MATERIAL SHOWN:
==========
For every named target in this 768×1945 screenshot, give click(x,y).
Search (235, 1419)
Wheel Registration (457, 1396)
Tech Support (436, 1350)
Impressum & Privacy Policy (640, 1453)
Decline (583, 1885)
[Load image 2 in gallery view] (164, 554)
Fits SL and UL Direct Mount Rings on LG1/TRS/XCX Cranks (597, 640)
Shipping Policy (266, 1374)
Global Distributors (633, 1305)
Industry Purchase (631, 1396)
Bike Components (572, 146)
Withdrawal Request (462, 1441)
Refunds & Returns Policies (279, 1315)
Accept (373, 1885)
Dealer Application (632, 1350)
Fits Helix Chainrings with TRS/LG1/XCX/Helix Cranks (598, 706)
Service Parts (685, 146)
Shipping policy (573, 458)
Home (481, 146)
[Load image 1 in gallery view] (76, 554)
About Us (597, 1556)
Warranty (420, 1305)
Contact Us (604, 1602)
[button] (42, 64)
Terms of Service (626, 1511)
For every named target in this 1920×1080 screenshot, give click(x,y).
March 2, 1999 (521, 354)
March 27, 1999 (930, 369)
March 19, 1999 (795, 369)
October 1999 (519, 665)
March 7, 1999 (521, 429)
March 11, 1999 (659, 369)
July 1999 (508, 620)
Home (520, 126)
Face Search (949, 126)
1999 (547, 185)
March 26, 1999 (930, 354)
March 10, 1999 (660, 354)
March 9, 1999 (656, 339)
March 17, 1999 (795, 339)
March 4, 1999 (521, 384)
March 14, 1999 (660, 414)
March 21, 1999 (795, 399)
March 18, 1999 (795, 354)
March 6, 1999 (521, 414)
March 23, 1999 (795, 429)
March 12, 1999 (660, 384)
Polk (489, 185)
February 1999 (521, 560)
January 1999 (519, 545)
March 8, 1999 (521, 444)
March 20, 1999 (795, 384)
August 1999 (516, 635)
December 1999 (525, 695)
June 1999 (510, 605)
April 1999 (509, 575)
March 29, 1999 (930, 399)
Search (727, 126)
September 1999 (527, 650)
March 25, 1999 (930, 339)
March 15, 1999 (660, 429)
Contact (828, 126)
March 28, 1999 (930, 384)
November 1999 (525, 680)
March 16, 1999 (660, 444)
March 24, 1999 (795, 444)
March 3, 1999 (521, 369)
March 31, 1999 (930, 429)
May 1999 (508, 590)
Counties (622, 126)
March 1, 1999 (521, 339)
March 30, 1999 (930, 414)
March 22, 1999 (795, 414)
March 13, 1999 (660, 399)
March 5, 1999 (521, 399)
==========
EXERCISE REQUIREMENTS:
The answer must consist of every line from the data that contains the word "screenshot".

EXERCISE RESPONSE:
For every named target in this 768×1945 screenshot, give click(x,y).
For every named target in this 1920×1080 screenshot, give click(x,y).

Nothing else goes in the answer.